Bahsettiğiniz yazıyı okumadım, arkadaşlarım aktardılar. Ama şunu net bir şekilde söyleyebilirim. 2002 seçimlerinden sonra AKP’nin o zamanki genel başkanının siyasi haklarını kazanarak parlamentoda yerini alması gerektiğine kesinlikle demokrasi anlayışımın bir gereği olarak inandım. Bu konuda hiçbir zaman bir tereddüt içinde olmadım. Çok kararlı bir şekilde bu konunun çözülmesi gerektiğini hep düşündüm ve bu doğrultuda mücadele ettim. Parti içinde, toplumun çeşitli kesimlerinde benim bu çabamı anlayamayan, buna şu ya da bu nedenle, duygusal nedenlerle, siyasal nedenlerle karşı çıkanlar oldu. Ama bunları önemli saymadım. Çünkü ben inanıyorum ki, bir siyasi parti genel başkanı seçime katılma hakkına sahip olmuşsa onun parlamentoya 360 tanede milletvekillini kendi partisinden sokması sözkonusu olmuşsa ona bir kişisel ambargo koyarak, onu kişisel olarak engelleyerek demokrasiye hizmet etmek mümkün değildir. Bunun hiçbir anlamı yoktur. Kişilerle demokrasi uğraşmaz, kişilere amborga koymaz, kişiler engellemez. Onun bir gerekçesi var diye falan tarihte bir suç işledi, o suçtan dolayı ebediyen seni milletvekili olma hakkından mahrum bırakacağım. Üstelik senin seçime katılmana genel başkan olarak izin verdim, 360 milletvekili de parlamentoya soktun ama sana milletvekili hakkı vermeyeceğim demek benim demokrasi anlayışımla bağdaşmazdı. O nedenle hiç kuşku duymadan buna destek oldum. Bununla iftihar ediyorum. Kesinlikle yanlış bir şey yapmadığımı biliyorum.

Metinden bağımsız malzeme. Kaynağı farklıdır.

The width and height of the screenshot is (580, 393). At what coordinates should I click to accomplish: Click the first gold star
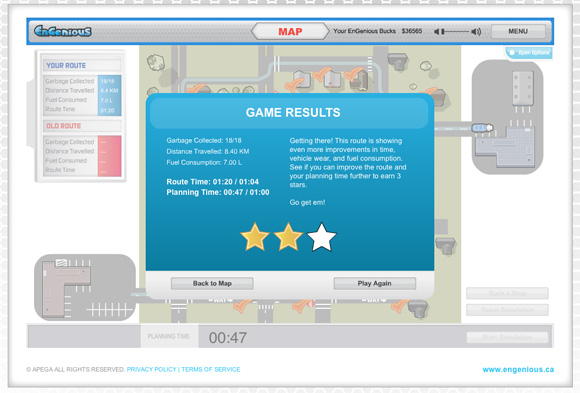point(254,237)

Türkiye’nin bugün geldiği noktayı o zaman bu imkan verildi de ondan ortaya çıktı diye değerlendirmek çok sığ, çok yapay, demokratik içerikten yoksun bir yaklaşımı yansıtır. Biz demokrasi içinde var olan güçlükleri engelleyerek değil yaşayarak aşmak durumundayız. Şimdi de içinde bulunduğumuz tablo bunu zaten ortaya koymuştur. O tartışmalar sırasında bana çok itiraz eden oldu. Herkes bunun yanlış olduğunu söyledi. Herkes değil, pek çok çevre. Ben daima aynı görüşü ifade ettim. Ama hiçbir yerde AKP Genel Başkanına iki ay sonra iflas edeceği, iki ay sonra perişan olacağı umudu, davranışı içinde bu yetkiyi, bu hakkı tanımayı düşündüğümü kimse söyleyemez. Hiçbir zaman öyle düşünmedim. Kimseye süreli olarak hak verilmez. İki ay sonra perişan olur, hadi verelim batsın diye bunu verdiğimizi söylemek çok yanlış, çok tehlikeli bir çarpıtmadır. Hiçbir şekilde bunu düşünmedim. Onun daima bu hakkını kullanmasına inanarak, kullanması gerektiğini düşünerek bunu söyledim. AKP iktidara geldikten sonrada iki ay sonra bunlar çözülürler, dağılırlar falan anlayışını hiçbir zaman benimsemedim. Kesinlikle bu doğrultuda hiçbir ortamda ifade edilmiş tek bir cümlem yoktur. Ben bu konuda böyle bir kanaat içindeysem bunu her yerde ifade etme durumunda olurum. O bakımdan bunu, benim olaya bakışımı doğru yansıtmayan hangi ihtiyaçtan kaynaklandığını belki herkesin irdeleyip, inceleyip bulabileceği bir yapay, haksız değerlendirme olarak görüyorum.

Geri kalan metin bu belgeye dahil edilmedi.